No hemograma destes doentes é possível observar neutrofilia e linfocitose, assim como trombocitopenia, mas a hipergamaglobulinemia é a alteração bioquímica mais frequente.1,2
Tratamento da pododermatite felina
O tratamento de eleição da pododermatite felina é a doxiciclina. Embora tenham sido notificadas remissões clínicas com doses de 25 mg PO a cada 24 horas durante períodos de 3 a 4 semanas,4 atualmente recomenda-se 10 mg/kg/24 horas. Com esta dose, pode esperar-se uma cura completa em 1/3 dos casos e uma melhoria evidente em cerca de 80% dos animais. O tratamento deve ser administrado até à cura completa ou, caso tal não aconteça, uma remissão estável. A duração do tratamento costuma ser de cerca de 10 semanas, embora, em 10% dos doentes, a doença remita em 4 semanas e, em 50% dos casos, seja possível alcançar a remissão clínica após 8 semanas de tratamento. Foram descritos casos de remissão espontânea ou remissão semanas após a finalização do tratamento com doxiciclina.2,5
Se não houver resposta ao tratamento, é possível administrar prednisolona a 4,4 mg/kg/24 horas, reduzindo-se a dose em função da resposta clínica. Outros tratamentos médicos em casos refratários à prednisolona incluem acetonida de triamcinolona (0,4-0,6 mg/kg/24 horas), dexametasona (0,5 mg/kg/24 horas) ou ciclosporina (7 mg/kg/24 horas).

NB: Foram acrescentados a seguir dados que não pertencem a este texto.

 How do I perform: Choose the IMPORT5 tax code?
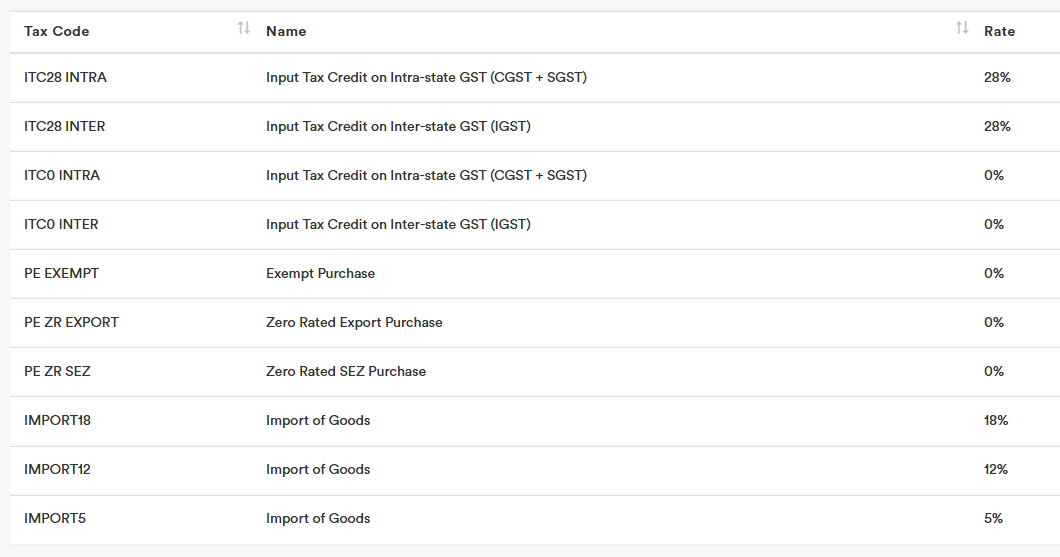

Por último, em doentes sem resposta ao tratamento médico, foram notificadas boas respostas com seguimentos de até 2 anos após a excisão cirúrgica do tecido afetado.2
Conclusões
A pododermatite felina é uma doença rara, cuja etiopatogénese ainda não está totalmente esclarecida. Consequentemente, o tratamento da mesma baseia-se principalmente na eficácia empírica dos diferentes tratamentos usados. Com base na sua eficácia e na escassez de efeitos secundários comparativamente a outras opções terapêuticas, a doxiciclina é considerada o tratamento de primeira escolha.